◆ **WORK TO BE COMPLETED**
Report how many lines in the following entries contain "Wild". Nothing else should be given.

☆ ☆ ☆ ☆

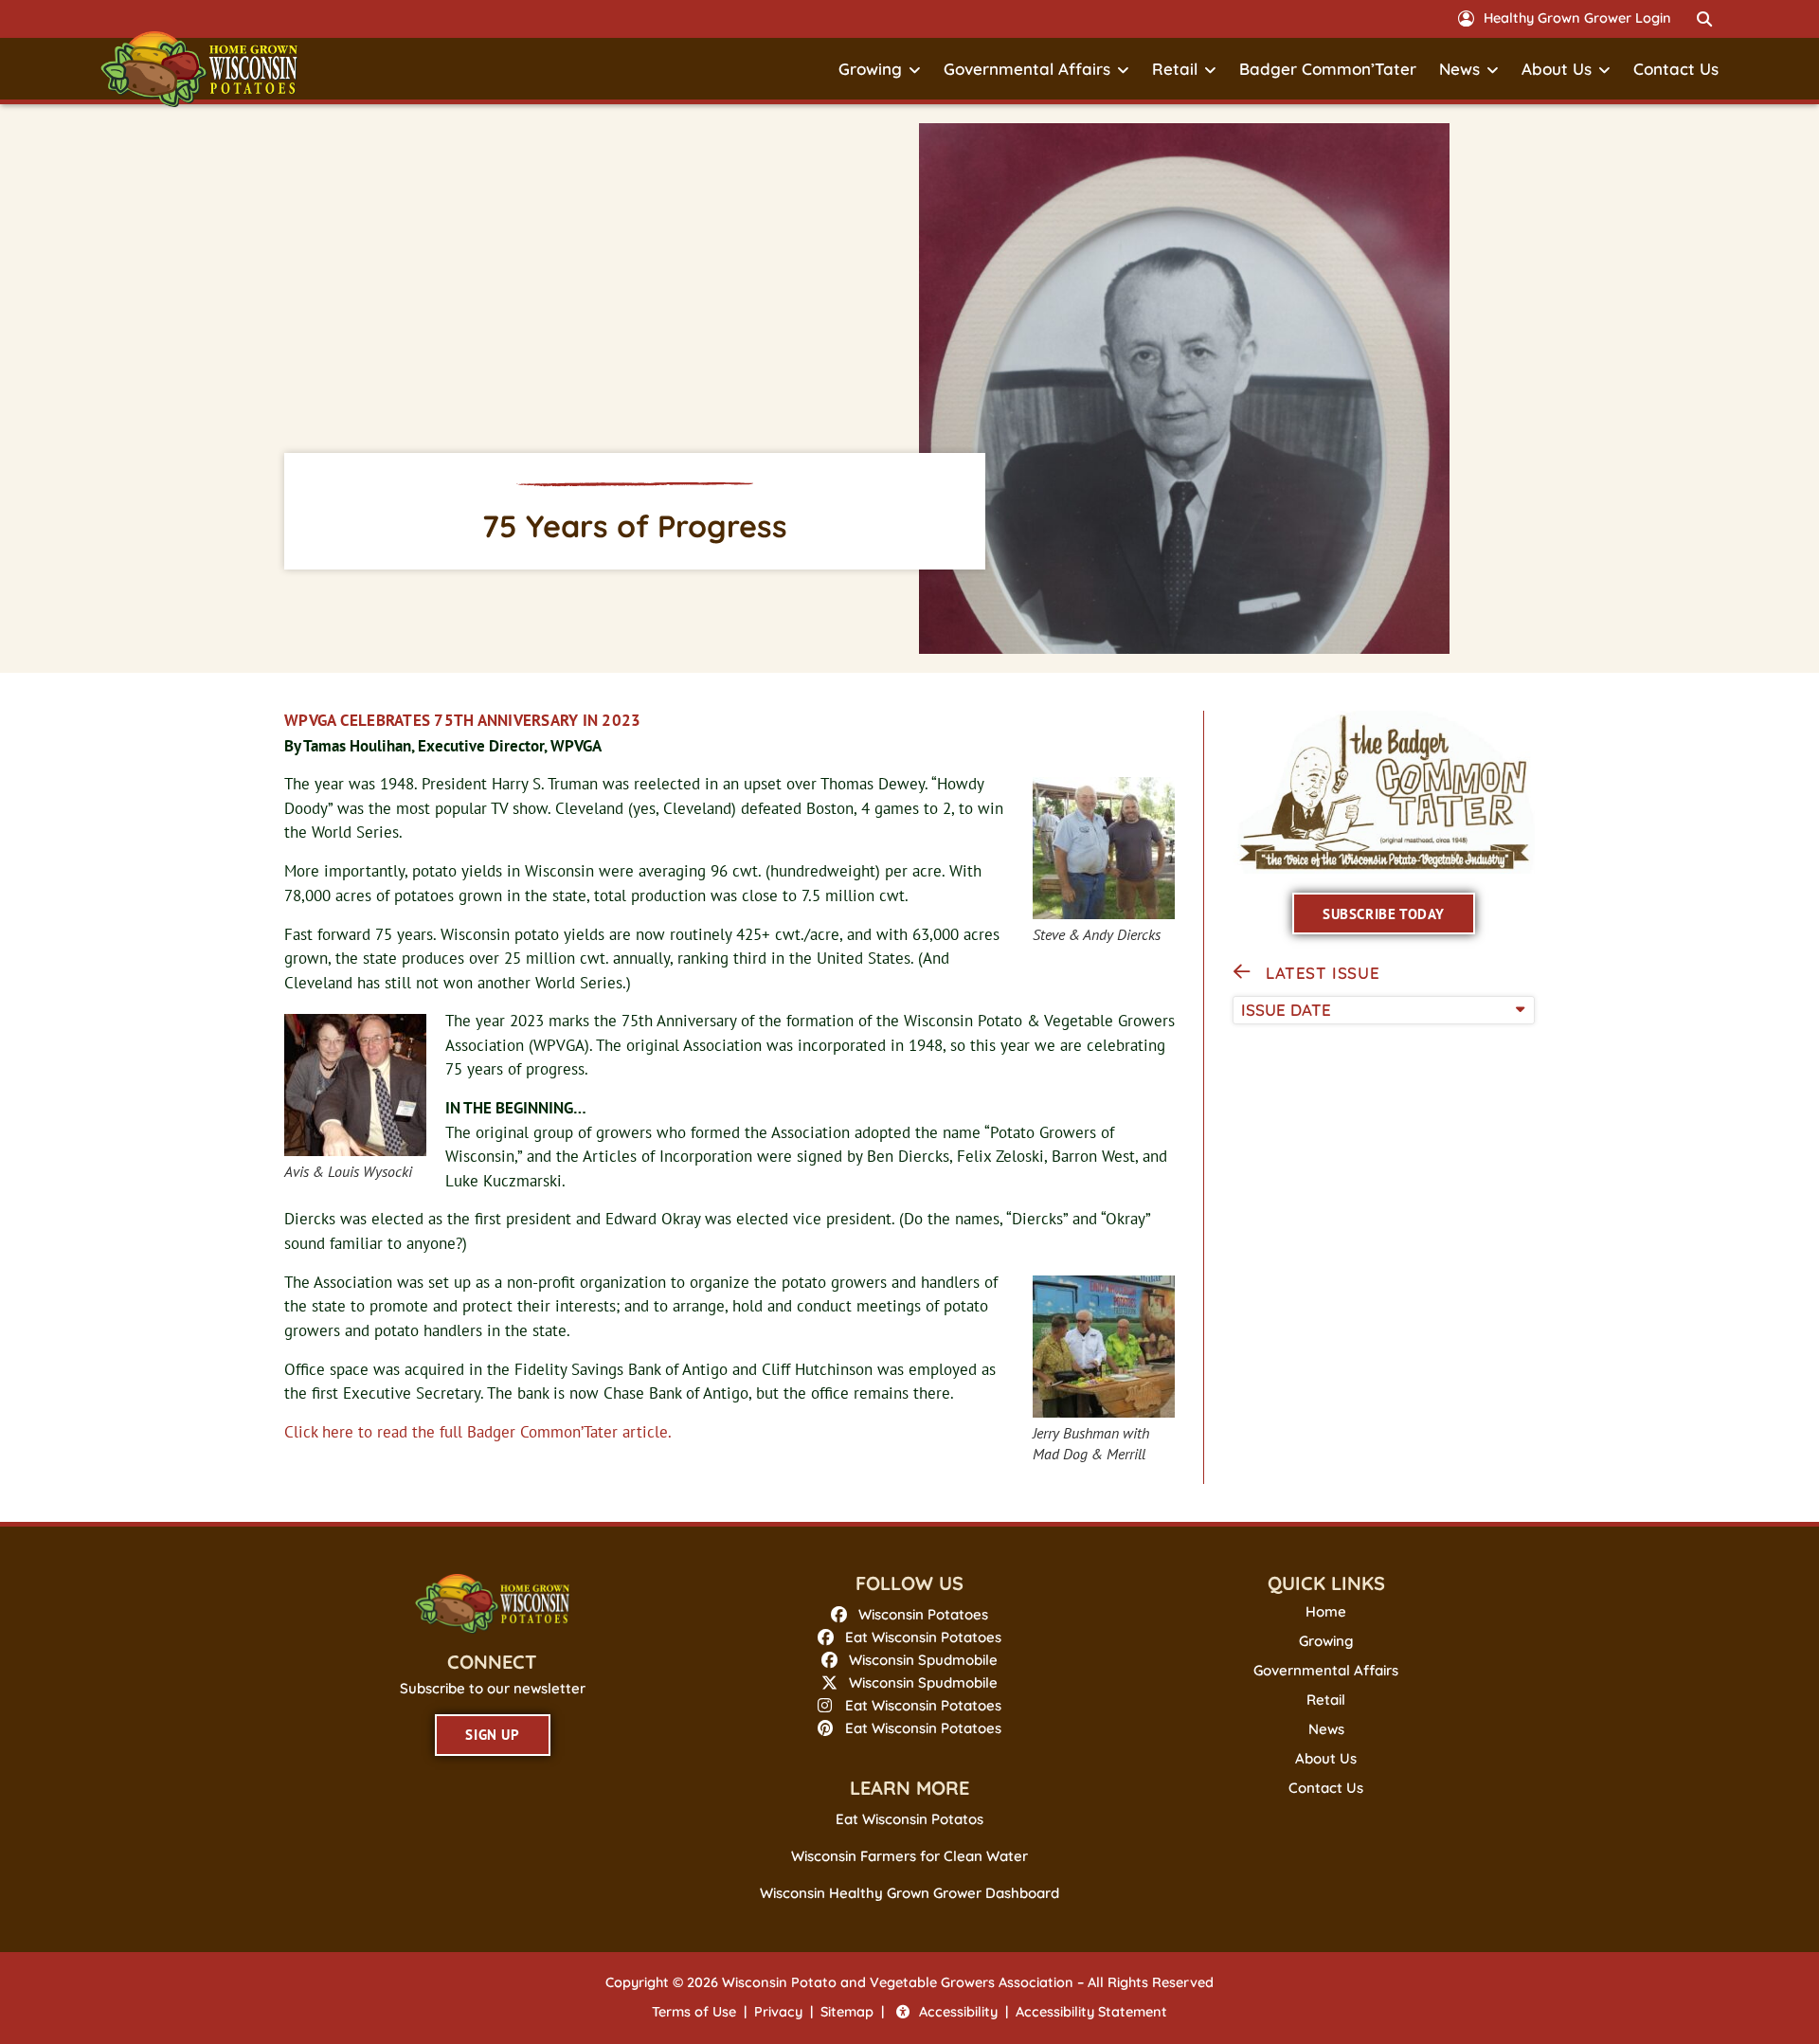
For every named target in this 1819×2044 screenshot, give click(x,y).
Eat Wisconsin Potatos (909, 1819)
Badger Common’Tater (1327, 69)
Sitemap (846, 2011)
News (1459, 69)
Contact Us (1676, 69)
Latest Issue (1322, 973)
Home (1326, 1612)
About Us (1557, 69)
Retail (1175, 69)
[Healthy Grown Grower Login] (1466, 18)
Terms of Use (694, 2011)
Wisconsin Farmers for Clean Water (909, 1856)
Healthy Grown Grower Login (1577, 18)
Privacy (778, 2011)
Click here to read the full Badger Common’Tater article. (478, 1431)
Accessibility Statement (1091, 2011)
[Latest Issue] (1242, 972)
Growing (870, 69)
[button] (1704, 19)
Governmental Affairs (1027, 69)
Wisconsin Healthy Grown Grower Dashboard (909, 1893)
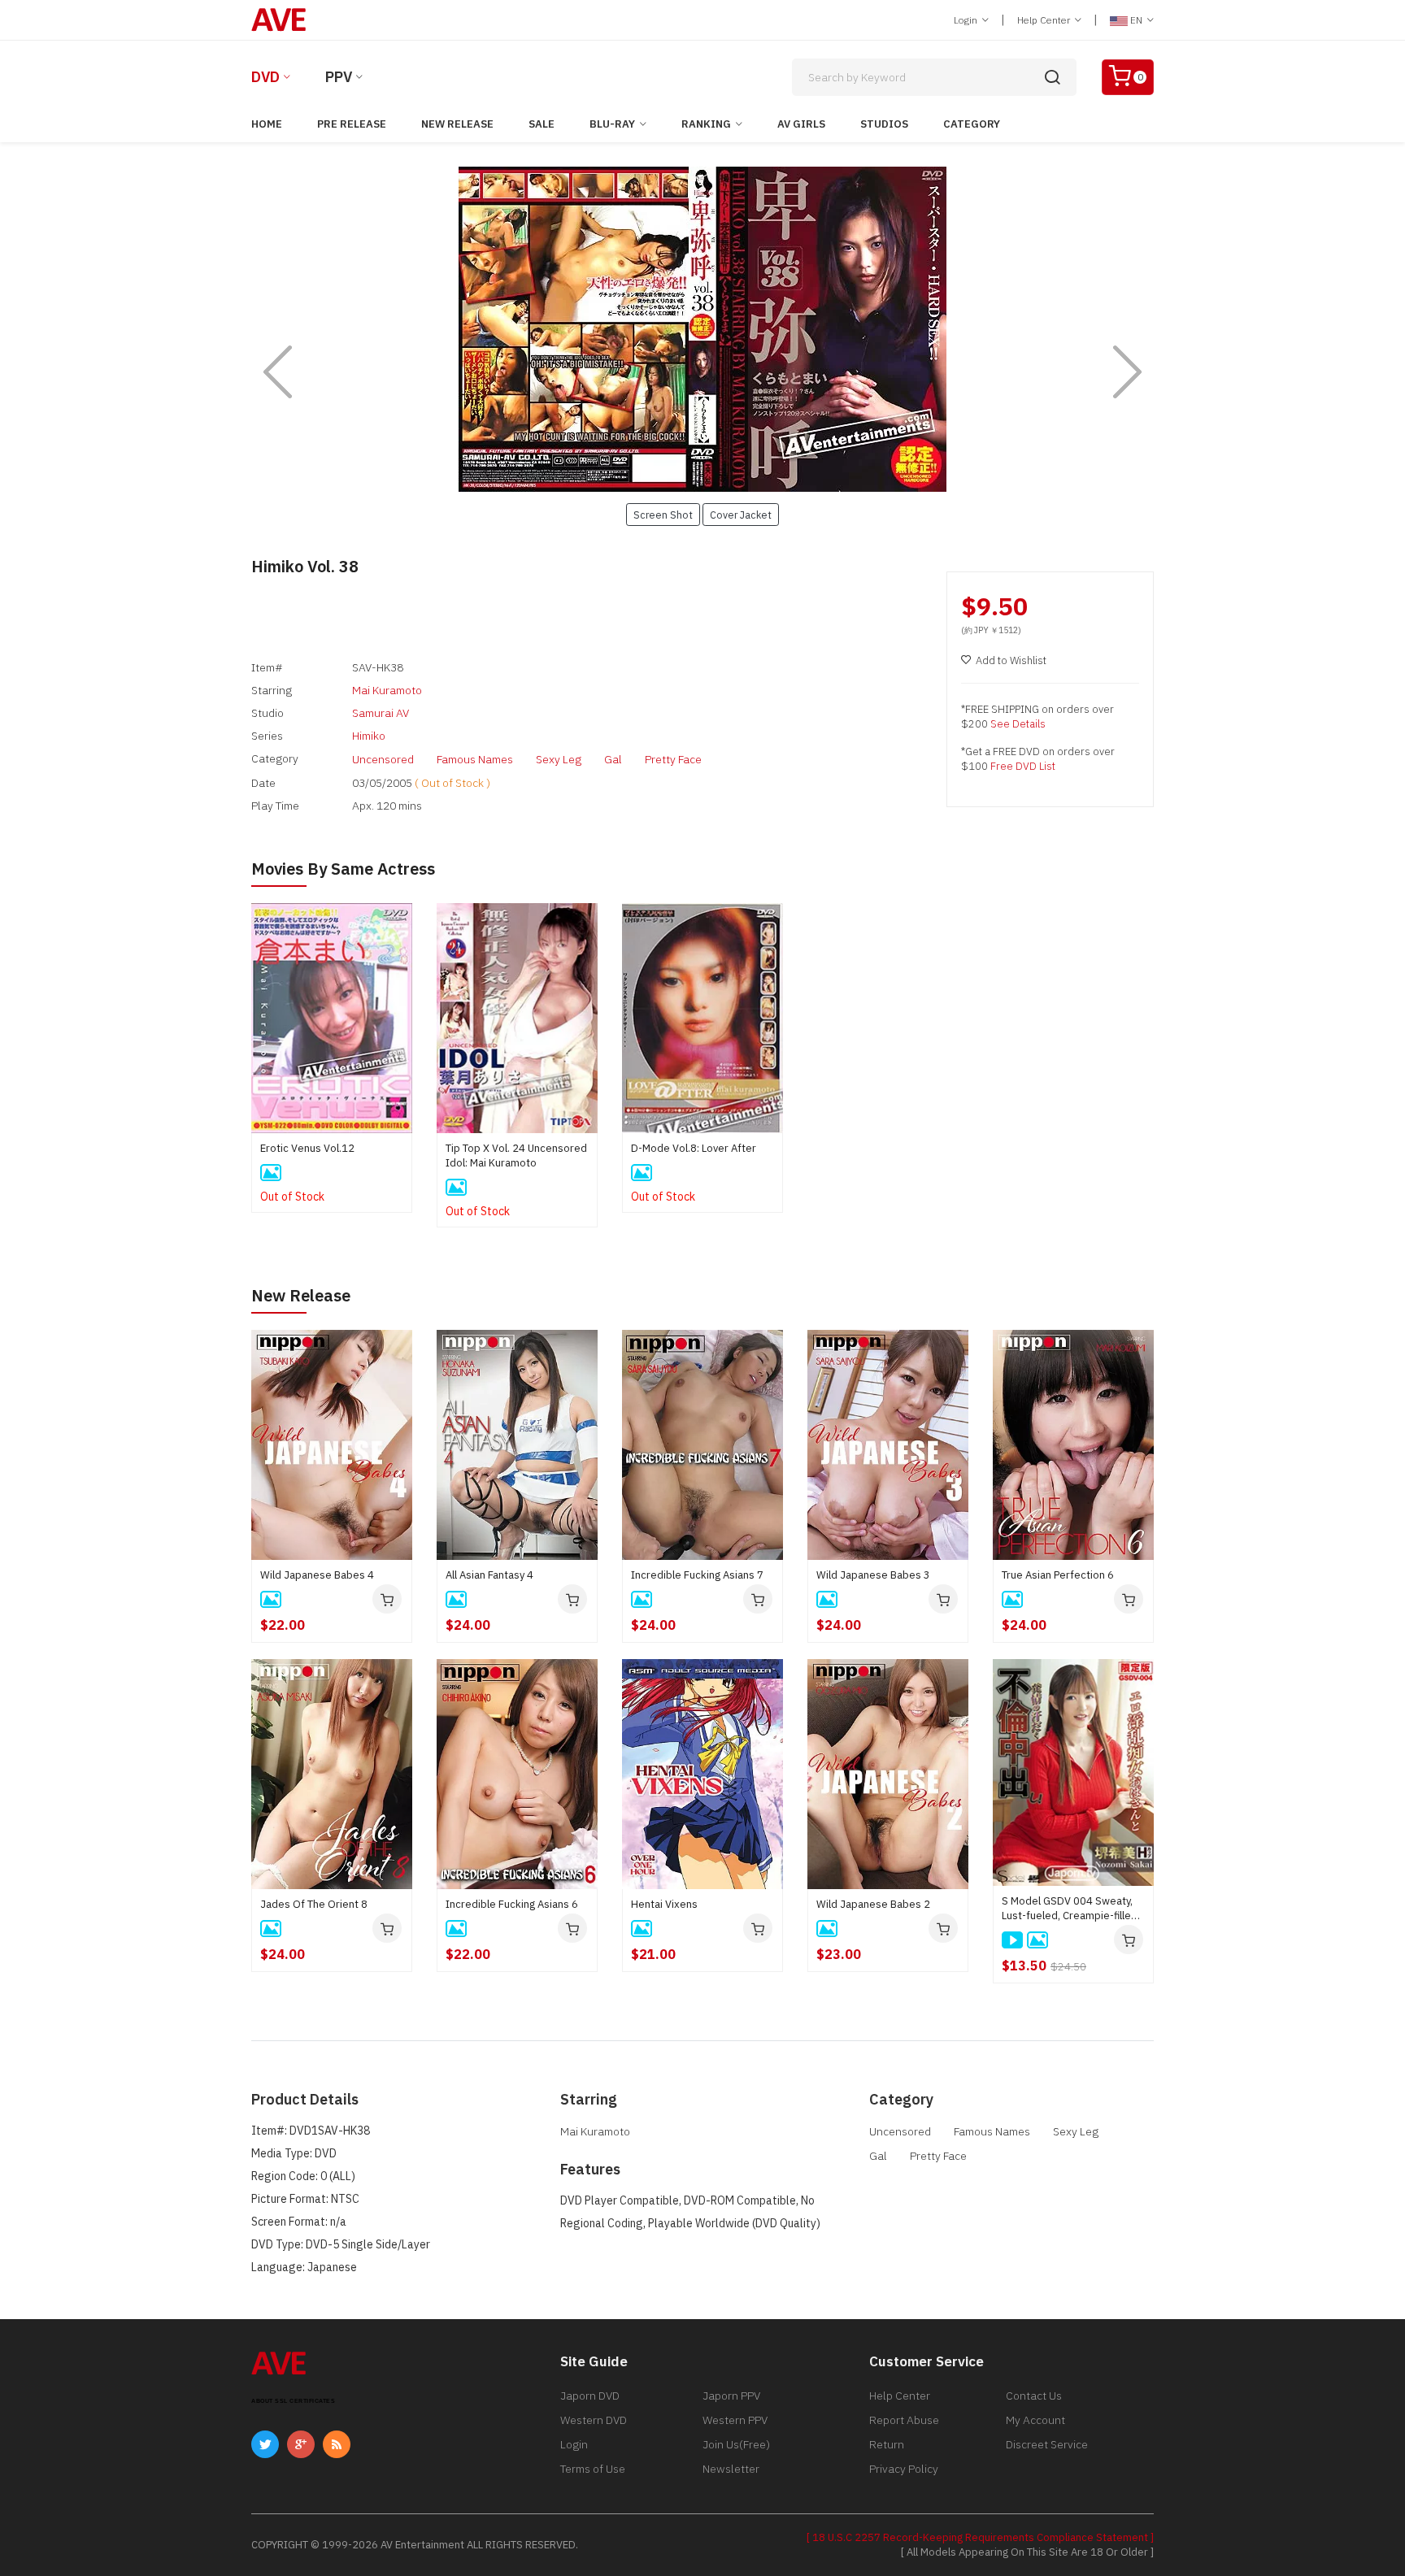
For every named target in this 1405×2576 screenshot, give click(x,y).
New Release (457, 124)
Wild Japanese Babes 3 (873, 1575)
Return (886, 2444)
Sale (542, 124)
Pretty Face (673, 759)
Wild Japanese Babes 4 (317, 1575)
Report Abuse (904, 2420)
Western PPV (735, 2420)
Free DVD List (1022, 766)
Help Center (1044, 20)
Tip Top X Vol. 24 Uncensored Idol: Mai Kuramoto (516, 1155)
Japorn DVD (590, 2395)
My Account (1035, 2420)
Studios (884, 124)
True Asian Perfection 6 (1058, 1575)
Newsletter (730, 2468)
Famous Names (475, 759)
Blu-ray (612, 124)
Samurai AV (380, 713)
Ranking (706, 124)
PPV (338, 76)
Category (971, 124)
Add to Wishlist (1011, 660)
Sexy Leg (558, 759)
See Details (1018, 724)
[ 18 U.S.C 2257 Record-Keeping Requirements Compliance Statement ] (980, 2537)
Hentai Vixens (664, 1904)
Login (967, 20)
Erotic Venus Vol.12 (307, 1148)
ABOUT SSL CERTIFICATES (293, 2401)
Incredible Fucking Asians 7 (697, 1575)
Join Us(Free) (736, 2444)
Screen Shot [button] (663, 514)
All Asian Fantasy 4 (489, 1575)
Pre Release (351, 124)
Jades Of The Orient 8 (314, 1904)
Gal (613, 759)
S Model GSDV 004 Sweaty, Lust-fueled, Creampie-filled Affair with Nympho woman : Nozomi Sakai (1069, 1908)
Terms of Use (592, 2468)
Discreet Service (1047, 2444)
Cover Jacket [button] (741, 514)
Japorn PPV (731, 2395)
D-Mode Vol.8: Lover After (693, 1148)
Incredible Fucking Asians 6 (512, 1904)
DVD (265, 76)
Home (266, 124)
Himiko (368, 735)
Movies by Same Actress (343, 869)
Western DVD (593, 2420)
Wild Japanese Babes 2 (873, 1904)
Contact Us (1034, 2395)
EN (1136, 20)
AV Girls (801, 124)
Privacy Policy (903, 2468)
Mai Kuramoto (387, 690)
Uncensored (383, 759)
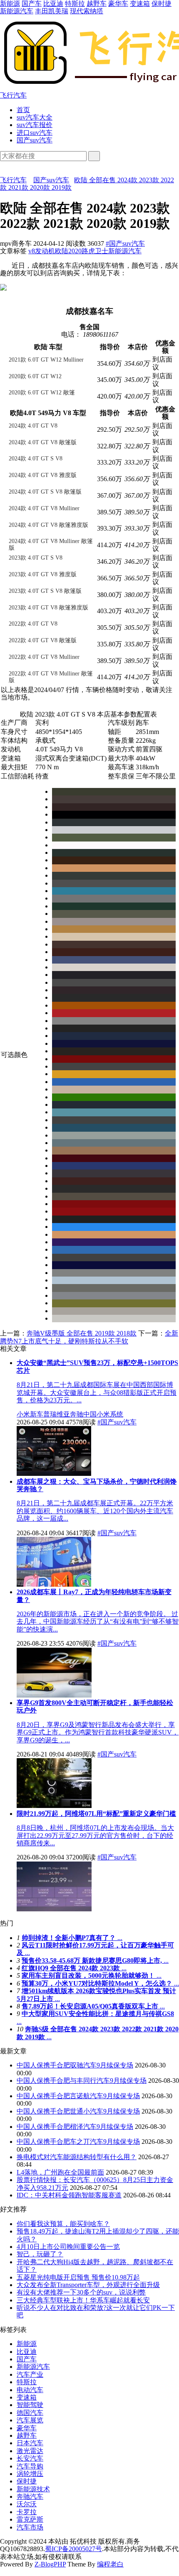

☆ ☆ ☆ ☆

◆ **EXERCISE SOLUTION**
3